And so when I was translating Antarah as this outsider who is trying to navigate his way around group membership, identity, inclusion, exclusion, I sort of drew on my experiences growing up. My parents were very ordinary people. My father was a manual laborer, and my mother was a typist. My grandfather was a miner. I grew up in very simple surroundings but was clever enough to get to University of Glasgow and from there to University of Oxford and then ultimately of course to end up teaching at the University of Cambridge.
I drew on a lot of the experiences—not particular experiences, but just emotional echoes that were there for some of the poems of Antarah.
AJN: What about when you were translating al-Khansa?
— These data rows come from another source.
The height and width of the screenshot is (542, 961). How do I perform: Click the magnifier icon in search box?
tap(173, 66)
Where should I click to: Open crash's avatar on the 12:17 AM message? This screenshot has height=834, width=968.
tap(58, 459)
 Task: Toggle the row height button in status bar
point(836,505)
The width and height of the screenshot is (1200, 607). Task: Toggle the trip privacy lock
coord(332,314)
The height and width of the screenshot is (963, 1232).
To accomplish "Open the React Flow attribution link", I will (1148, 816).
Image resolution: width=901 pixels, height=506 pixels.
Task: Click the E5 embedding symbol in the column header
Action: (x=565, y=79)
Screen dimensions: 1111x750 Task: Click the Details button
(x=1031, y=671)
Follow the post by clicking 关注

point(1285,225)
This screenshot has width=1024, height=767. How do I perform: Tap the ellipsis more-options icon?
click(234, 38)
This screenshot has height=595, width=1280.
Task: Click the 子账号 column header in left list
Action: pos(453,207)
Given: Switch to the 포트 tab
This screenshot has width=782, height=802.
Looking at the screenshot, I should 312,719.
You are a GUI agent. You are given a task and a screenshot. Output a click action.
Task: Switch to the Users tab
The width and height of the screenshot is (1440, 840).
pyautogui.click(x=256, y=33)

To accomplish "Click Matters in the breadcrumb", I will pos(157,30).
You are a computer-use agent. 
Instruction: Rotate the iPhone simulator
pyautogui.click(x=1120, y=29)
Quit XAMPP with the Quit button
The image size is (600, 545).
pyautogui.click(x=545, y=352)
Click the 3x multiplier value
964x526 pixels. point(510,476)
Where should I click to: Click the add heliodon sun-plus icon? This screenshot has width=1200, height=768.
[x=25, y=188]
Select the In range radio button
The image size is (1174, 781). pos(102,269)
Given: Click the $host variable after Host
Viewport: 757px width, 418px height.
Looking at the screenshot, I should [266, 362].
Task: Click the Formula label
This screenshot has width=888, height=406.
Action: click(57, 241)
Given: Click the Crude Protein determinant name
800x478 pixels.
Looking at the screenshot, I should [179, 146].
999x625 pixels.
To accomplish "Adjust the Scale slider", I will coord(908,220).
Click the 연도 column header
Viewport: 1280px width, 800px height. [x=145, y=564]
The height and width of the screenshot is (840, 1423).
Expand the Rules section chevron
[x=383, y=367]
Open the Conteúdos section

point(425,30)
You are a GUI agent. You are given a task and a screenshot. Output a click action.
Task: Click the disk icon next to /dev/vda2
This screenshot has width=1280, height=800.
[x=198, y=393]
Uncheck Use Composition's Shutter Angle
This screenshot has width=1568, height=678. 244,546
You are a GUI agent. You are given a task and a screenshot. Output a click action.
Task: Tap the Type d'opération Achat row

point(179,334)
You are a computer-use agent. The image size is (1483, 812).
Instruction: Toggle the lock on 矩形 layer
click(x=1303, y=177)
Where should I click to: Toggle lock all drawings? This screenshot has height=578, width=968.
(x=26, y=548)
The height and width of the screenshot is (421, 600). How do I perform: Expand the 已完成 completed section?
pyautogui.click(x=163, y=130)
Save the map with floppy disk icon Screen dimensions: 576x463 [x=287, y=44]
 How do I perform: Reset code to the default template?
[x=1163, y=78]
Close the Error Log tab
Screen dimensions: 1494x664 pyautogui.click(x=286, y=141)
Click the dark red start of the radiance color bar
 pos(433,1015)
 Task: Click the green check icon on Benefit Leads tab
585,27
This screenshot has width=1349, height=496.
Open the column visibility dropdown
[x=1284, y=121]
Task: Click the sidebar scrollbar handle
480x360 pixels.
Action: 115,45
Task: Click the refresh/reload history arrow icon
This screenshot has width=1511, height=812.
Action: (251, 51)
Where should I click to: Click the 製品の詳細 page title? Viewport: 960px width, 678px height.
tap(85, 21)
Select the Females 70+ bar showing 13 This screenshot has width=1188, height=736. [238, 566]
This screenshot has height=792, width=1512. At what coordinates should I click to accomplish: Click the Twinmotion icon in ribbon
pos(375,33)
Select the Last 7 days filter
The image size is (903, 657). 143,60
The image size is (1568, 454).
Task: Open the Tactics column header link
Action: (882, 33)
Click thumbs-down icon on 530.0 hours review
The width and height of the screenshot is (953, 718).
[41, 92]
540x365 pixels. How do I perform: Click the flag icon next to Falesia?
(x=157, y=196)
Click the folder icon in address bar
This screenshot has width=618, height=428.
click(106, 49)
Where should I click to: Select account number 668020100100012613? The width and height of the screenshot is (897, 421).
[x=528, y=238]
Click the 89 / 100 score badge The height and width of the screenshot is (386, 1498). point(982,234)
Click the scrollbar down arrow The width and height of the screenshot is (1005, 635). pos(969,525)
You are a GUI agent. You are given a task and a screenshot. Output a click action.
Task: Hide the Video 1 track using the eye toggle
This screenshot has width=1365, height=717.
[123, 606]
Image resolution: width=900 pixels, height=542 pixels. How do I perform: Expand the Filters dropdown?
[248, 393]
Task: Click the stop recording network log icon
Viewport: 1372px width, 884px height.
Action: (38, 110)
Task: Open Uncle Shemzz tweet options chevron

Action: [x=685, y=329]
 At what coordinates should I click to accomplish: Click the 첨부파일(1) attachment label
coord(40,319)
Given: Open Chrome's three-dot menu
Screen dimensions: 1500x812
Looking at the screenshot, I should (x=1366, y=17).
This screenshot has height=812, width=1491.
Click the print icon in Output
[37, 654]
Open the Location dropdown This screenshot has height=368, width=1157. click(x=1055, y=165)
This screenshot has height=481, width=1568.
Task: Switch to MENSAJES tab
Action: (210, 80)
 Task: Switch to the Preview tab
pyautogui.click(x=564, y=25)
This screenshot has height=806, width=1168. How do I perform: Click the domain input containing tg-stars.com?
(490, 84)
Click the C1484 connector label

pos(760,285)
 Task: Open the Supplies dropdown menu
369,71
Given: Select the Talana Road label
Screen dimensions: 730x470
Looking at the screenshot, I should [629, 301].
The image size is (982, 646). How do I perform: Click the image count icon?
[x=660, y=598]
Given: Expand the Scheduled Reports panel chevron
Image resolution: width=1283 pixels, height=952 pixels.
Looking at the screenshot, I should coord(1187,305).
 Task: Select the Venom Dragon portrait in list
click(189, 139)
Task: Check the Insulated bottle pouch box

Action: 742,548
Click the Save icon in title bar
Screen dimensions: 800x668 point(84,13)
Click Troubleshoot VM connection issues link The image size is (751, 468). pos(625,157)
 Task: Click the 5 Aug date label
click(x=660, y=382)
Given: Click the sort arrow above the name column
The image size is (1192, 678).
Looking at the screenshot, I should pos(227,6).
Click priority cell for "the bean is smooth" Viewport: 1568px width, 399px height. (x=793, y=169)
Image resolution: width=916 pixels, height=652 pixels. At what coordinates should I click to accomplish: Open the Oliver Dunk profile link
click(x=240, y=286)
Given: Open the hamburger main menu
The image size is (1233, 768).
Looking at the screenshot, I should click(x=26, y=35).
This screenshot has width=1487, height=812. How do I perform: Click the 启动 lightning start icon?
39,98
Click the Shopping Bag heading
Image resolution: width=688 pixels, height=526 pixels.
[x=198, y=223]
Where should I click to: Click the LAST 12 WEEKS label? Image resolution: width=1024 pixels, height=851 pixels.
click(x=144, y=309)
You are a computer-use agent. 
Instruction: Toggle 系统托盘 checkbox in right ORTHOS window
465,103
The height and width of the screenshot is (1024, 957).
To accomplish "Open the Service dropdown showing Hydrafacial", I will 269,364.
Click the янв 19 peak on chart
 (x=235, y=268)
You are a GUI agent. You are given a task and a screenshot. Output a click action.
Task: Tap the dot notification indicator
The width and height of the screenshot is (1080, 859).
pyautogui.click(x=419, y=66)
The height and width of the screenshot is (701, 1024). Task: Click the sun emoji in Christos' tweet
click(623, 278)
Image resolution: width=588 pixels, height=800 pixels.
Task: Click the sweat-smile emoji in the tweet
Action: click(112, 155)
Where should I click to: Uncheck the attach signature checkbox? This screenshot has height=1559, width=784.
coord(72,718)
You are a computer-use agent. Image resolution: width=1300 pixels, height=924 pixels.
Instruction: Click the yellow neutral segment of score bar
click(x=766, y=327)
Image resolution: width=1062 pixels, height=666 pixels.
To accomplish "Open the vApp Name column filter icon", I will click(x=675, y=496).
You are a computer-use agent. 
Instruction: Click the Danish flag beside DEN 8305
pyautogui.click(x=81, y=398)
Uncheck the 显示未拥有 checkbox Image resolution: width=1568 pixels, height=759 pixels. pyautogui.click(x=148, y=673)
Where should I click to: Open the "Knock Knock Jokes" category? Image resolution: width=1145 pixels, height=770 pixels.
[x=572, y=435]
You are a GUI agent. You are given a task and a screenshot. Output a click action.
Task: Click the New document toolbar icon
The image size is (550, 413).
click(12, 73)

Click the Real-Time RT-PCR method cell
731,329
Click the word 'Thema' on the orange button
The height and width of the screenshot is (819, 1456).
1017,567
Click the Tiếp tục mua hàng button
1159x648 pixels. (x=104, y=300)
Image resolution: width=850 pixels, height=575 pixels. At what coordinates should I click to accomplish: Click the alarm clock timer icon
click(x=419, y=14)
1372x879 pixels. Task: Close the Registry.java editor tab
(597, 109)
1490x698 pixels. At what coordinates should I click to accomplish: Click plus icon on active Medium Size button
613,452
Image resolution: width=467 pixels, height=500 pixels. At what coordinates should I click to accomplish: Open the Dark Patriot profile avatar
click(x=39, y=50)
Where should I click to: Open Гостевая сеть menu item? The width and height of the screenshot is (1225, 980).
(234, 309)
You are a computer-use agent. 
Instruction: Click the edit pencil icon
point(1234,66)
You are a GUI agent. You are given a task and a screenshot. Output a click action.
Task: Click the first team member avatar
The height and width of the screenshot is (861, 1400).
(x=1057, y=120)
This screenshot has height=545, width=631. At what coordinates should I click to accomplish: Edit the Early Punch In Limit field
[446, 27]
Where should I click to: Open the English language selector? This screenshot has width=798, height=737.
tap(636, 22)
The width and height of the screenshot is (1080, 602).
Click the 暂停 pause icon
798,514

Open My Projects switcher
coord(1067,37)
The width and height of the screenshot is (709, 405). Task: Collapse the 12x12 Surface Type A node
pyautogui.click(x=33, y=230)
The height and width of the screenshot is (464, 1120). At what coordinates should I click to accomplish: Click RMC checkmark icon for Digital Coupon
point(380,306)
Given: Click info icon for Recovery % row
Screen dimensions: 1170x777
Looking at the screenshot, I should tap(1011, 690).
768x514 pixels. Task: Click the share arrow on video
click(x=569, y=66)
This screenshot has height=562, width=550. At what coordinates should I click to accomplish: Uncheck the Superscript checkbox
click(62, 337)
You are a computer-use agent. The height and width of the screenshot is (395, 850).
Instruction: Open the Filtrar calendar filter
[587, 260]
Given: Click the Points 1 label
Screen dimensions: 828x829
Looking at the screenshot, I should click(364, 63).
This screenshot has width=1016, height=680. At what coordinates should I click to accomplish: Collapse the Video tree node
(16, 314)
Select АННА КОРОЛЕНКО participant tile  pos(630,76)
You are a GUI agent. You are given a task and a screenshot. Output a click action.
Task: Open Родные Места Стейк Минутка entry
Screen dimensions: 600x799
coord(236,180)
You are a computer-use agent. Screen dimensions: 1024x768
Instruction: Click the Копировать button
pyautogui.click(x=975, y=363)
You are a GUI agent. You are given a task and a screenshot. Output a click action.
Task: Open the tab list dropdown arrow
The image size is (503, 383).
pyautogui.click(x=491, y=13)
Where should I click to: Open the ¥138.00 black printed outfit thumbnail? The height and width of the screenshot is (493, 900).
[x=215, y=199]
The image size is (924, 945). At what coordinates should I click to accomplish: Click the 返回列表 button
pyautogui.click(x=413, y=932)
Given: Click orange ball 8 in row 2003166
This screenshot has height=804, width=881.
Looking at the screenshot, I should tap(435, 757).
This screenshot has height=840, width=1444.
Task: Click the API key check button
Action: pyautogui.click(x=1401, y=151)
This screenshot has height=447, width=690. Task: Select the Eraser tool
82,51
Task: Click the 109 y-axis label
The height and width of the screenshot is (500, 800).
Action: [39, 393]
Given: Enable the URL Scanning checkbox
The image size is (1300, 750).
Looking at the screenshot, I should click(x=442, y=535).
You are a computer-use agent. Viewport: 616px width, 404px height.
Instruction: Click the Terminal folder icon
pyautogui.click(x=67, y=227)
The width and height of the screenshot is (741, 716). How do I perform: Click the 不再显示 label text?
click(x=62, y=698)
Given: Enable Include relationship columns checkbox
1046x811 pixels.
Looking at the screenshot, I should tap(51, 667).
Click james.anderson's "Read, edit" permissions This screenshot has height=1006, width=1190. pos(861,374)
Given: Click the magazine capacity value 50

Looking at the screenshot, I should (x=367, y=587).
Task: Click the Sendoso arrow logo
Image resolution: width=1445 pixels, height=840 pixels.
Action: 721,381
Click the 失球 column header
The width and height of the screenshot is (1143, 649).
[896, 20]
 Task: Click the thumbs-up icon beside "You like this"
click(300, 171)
The connection was more personal, right? Is it necessary for a translator—or especially a translator of classical Arabic—to extend a personal connection in order for it to resonate with the reader and to be a good translator?
JM: When I was translating al-Khansa, I wasn’t really aware of what I was doing or why I was spending my time doing this. I suppose I was using my 21st century experience as a vehicle for others.
But I also decided not to translate the whole diwan. I felt in the end it would then become some form of emotional vampirism. It would be like me being a vampire of my own emotions to translate this. I am delighted to see that the amazing translator Yasmine Seale has taken on the project of Khansa for LAL.
As for the bigger question, I can’t translate if I can’t get inside the poem. And if I can’t get inside the poem, it is because there is no entry point. That entry point can be as diverse as the examples I said: some of them can be very immediate and raw; some of them might be experiences that you once had in elite culture, or a feeling of inferiority that you might have felt not knowing at a dinner whether you start with a cutlery from the outside and move in or the inside and move out; or which glass the wine is going to be poured in. All these little things, they all sort of join in your head. When I was doing ‘Antarah, I was very worried about cultural appropriation. I think if I was trying to do it as a posture, then it would have been cultural appropriation, but I found something in Antarah that I was able to make it feel real for me.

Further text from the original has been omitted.